Here is the task for the records below: repeat exactly the lines from the one with "How do I perform: Click" to the one with "Given: Tap the microphone voice search icon", both included, and nothing else.

Dataset records:
#####

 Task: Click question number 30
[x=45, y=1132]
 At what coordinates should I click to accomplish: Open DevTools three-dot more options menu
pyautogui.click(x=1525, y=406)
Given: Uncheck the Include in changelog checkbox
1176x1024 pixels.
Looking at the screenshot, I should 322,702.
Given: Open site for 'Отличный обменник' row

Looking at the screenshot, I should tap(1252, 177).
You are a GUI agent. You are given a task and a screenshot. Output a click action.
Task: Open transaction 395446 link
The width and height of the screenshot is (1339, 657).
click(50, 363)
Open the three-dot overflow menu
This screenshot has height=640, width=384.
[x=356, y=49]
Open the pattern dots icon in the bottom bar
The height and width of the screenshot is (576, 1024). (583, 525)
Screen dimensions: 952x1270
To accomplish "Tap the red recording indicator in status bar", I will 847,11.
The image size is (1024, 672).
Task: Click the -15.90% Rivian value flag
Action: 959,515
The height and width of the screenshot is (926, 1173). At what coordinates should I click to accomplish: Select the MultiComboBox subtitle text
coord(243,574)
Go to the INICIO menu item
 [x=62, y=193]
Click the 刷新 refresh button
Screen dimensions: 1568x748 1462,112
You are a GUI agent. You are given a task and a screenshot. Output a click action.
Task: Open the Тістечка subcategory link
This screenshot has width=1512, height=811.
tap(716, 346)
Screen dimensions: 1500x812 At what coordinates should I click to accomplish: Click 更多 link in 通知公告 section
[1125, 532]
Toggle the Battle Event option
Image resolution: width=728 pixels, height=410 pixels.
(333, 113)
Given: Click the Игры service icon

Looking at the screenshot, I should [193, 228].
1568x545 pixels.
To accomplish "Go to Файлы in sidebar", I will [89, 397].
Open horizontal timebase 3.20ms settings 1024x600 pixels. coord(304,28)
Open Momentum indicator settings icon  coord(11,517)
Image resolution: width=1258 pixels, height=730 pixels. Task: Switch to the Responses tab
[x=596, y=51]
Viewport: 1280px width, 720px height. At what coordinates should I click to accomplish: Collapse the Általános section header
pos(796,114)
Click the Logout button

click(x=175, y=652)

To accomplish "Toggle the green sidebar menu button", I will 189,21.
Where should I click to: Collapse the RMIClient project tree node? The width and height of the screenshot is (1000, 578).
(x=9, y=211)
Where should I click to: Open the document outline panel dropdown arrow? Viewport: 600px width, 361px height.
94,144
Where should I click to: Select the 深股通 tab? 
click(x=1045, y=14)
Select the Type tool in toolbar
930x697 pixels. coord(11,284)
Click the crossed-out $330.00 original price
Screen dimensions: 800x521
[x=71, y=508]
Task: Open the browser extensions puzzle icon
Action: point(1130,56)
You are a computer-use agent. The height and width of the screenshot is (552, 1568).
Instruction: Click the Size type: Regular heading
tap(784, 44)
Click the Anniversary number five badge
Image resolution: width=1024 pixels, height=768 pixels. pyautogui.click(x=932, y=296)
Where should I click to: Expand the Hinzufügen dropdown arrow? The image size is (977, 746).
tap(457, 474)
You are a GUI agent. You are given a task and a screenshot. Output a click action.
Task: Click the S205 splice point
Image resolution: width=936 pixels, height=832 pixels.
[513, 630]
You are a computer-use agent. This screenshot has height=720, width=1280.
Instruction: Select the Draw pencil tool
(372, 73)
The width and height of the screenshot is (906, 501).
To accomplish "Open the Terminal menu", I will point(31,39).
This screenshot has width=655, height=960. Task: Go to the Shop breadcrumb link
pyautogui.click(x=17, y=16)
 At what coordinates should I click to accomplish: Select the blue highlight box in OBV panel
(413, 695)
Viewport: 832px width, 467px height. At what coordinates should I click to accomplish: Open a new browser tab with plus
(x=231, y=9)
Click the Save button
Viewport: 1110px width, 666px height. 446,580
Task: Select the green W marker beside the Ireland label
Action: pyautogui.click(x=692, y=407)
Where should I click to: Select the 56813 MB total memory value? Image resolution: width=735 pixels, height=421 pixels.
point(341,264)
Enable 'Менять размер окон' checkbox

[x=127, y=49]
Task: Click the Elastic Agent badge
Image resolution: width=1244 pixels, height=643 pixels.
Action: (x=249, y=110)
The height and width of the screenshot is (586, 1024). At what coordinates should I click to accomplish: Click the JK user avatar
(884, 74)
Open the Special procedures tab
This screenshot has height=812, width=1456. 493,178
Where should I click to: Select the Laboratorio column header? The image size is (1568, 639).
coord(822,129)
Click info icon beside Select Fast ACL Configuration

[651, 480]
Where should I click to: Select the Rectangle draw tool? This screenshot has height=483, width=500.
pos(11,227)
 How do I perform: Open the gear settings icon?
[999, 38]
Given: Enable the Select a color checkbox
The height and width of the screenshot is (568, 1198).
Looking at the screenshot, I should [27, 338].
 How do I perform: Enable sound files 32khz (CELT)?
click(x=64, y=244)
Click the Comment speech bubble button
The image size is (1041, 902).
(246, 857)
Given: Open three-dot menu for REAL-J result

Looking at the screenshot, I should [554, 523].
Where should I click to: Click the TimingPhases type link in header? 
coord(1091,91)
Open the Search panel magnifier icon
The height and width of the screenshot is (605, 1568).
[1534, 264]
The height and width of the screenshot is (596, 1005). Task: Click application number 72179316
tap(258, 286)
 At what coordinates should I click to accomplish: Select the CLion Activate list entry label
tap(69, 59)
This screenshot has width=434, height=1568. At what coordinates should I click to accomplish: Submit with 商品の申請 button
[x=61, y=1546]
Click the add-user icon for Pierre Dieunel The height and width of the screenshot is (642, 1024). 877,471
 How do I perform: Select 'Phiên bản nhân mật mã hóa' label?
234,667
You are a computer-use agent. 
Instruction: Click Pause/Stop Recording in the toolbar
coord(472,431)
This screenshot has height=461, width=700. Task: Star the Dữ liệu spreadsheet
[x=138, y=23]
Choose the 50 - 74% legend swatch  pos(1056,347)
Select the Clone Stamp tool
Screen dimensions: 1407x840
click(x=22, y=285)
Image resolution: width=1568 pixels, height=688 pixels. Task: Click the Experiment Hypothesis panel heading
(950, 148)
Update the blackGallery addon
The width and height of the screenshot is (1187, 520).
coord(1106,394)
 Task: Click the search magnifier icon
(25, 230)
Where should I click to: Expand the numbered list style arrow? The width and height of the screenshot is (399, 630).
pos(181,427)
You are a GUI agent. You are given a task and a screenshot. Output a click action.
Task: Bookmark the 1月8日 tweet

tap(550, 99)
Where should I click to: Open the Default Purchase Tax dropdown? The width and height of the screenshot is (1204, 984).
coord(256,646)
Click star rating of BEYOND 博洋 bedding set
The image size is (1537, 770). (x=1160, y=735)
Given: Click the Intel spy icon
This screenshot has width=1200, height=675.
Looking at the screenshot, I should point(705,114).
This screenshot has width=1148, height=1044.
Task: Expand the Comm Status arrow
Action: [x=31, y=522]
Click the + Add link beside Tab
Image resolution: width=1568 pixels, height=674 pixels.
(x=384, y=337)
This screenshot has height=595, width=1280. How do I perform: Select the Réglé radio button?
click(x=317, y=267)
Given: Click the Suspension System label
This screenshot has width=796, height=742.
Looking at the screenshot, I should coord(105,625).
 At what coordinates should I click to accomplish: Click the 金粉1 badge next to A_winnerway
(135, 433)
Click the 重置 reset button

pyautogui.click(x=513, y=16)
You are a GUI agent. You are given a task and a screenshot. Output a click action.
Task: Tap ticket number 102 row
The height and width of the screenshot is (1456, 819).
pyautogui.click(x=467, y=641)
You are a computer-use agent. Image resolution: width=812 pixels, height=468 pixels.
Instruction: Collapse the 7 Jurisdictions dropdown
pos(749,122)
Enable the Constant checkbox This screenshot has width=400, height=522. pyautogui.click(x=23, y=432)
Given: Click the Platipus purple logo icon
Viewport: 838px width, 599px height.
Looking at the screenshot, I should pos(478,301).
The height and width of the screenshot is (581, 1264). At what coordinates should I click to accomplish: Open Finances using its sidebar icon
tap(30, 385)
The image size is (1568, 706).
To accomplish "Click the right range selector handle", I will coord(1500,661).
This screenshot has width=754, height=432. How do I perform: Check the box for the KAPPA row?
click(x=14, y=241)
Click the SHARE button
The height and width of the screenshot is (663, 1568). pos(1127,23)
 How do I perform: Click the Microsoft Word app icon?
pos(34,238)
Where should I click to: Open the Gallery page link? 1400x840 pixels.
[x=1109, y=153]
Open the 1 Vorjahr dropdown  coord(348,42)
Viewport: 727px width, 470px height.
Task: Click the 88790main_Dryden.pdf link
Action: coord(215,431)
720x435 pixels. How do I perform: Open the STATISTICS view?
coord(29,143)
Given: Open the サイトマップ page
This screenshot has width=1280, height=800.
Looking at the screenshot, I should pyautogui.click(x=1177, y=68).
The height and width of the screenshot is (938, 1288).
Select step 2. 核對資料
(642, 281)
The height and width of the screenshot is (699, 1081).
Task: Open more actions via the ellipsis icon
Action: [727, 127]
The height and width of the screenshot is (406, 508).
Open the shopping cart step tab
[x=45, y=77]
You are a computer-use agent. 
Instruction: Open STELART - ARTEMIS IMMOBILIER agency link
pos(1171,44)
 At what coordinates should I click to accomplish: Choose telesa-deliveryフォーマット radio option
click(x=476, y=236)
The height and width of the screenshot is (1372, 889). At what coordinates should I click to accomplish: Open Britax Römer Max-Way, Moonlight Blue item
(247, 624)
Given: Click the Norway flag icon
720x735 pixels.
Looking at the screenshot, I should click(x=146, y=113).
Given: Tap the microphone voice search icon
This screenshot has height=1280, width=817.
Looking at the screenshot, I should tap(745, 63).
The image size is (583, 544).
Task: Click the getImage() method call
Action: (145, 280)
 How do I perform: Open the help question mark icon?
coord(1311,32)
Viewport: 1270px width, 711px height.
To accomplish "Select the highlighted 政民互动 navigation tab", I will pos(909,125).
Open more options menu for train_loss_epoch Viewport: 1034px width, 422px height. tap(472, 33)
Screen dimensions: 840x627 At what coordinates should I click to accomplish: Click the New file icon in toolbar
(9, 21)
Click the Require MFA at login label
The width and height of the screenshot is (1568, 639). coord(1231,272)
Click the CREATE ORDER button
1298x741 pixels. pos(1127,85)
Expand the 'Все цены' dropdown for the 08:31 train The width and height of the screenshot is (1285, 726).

#####

OUTPUT BELOW>
 How do I perform: Click the Microsoft Word app icon?
pos(34,238)
Where should I click to: Open the Gallery page link? 1400x840 pixels.
[x=1109, y=153]
Open the 1 Vorjahr dropdown  coord(348,42)
Viewport: 727px width, 470px height.
Task: Click the 88790main_Dryden.pdf link
Action: coord(215,431)
720x435 pixels. How do I perform: Open the STATISTICS view?
coord(29,143)
Given: Open the サイトマップ page
This screenshot has width=1280, height=800.
Looking at the screenshot, I should pyautogui.click(x=1177, y=68).
The height and width of the screenshot is (938, 1288).
Select step 2. 核對資料
(642, 281)
The height and width of the screenshot is (699, 1081).
Task: Open more actions via the ellipsis icon
Action: [727, 127]
The height and width of the screenshot is (406, 508).
Open the shopping cart step tab
[x=45, y=77]
You are a computer-use agent. 
Instruction: Open STELART - ARTEMIS IMMOBILIER agency link
pos(1171,44)
 At what coordinates should I click to accomplish: Choose telesa-deliveryフォーマット radio option
click(x=476, y=236)
The height and width of the screenshot is (1372, 889). At what coordinates should I click to accomplish: Open Britax Römer Max-Way, Moonlight Blue item
(247, 624)
Given: Click the Norway flag icon
720x735 pixels.
Looking at the screenshot, I should click(x=146, y=113).
Given: Tap the microphone voice search icon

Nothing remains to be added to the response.